The core muscles of the body are defined as being part of the torso. This part of the body is responsible for controlling virtually all kinds of movement. For this reason, it is vital for us as human beings to maintain optimal fitness and nutrition so that we can have strong, functioning core muscles. How many muscles make up your core? What can you do to keep those muscles in prime condition? There are a number of ways you can educate yourself on your core as well as a number of fitness routines you can participate in to maintain the peak health of your core muscles.

A human's core is made up of a complex series of muscles that are more than just your abdominal muscles. The core muscles are defined as the pelvic floor muscles, the transversus abdominus, the multifidus, the internal and external obliques, the rectus abdominis, the erector spinae, and the diaphragm. Minor notable core muscles of the human body include the gluteus maximus, latissimus dorsi, and trapezius. Working each and every one of these muscles is key to maintaining peak levels of fitness.

Front Core Muscles

Your core controls nearly every move you make with your body. The core muscles can be used in a number of ways, acting in an isometric fashion, or a contraction in which the joint angle and muscle length do not change, or as a dynamic stabilizer when the body is being moved, or even as a force to transfer energy from one extremity to the other. Even further still, the core can be utilized to initiate many kinds of body movement. It is the body's driving muscle group and one that should be given special attention when it comes to fitness and nutrition.

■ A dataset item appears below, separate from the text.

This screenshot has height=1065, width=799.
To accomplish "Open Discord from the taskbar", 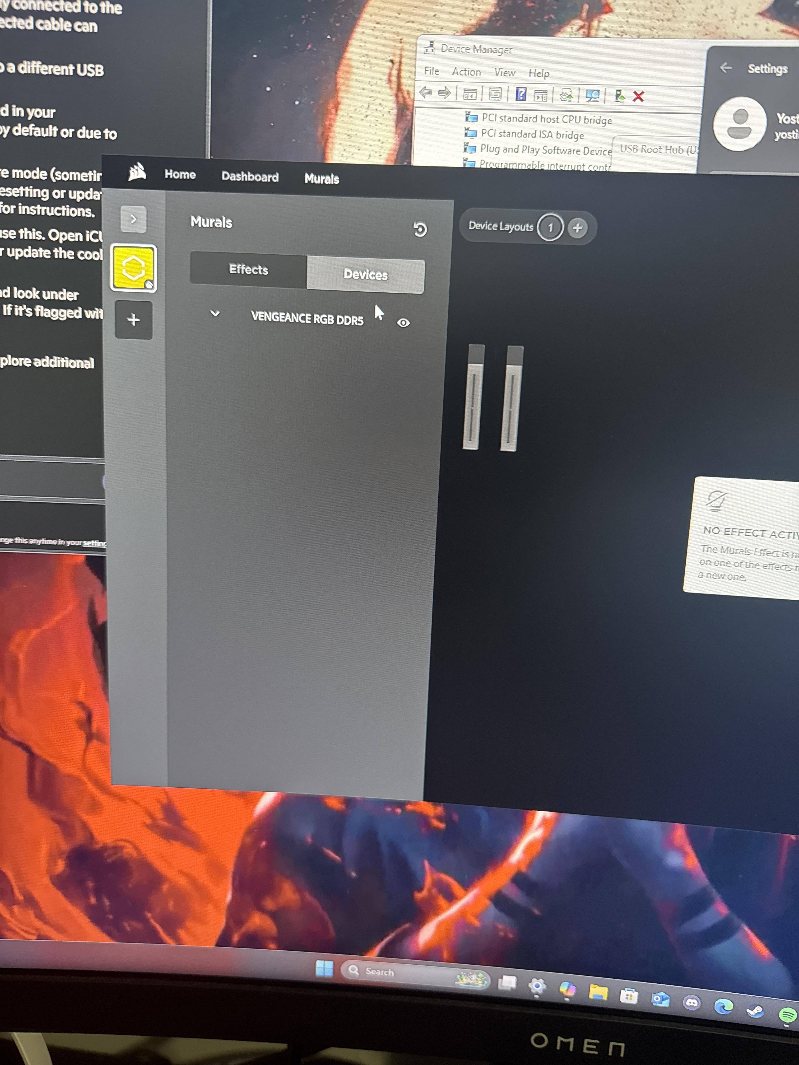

Typically, your core is used as a stabilizer for the rest of your body. It is used to transfer force as opposed to a prime moving source for the body. Many people take part in core-strengthening activities like sit-ups and dead lifts to train their core to be a prime mover for the body. Training in such a way can cause you to miss out on other important functions of your core, including more efficient movement and the longevity of the muscles in your core. For this reason, it is recommended that you do exercises that combine strength training and cardio moves, like kickboxing.

Back Core Muscles

The muscles in the human back are layered, very complex, and responsible for a wide variety of movements. Each layer is responsible for a different function: the superficial layer moves the body's arms; the intermediate layer moves the muscles in the respiratory system; and the deep layer is responsible for moving the back of the body. The prominent muscles in the back are the trapezius, the latissimus dorsi, and the lumbar muscles. These muscles help us to move the bones in our bodies and get around from day to day to complete ordinary tasks. As with the other core muscles, proper nutrition and strength training are vital to maintaining healthy back core muscles.

Side Core Muscles

The most predominant muscles of the sides of the body are the obliques. The internal and external obliques require special attention because they are not worked alone on a daily basis. For this reason, it is important to create workouts that focus solely on this muscle group in order to build and maintain sculpted oblique muscles. First and foremost, our obliques are important because they help us twist from side to side. They help us turn, dance, and even bend down and pick things up. Ideal obliques are only attainable in a well-trained body with low body fat. There are a number of fun workouts you can complete to train your obliques and get them into peak condition. Doing so is important and will ultimately help you to live a healthier lifestyle.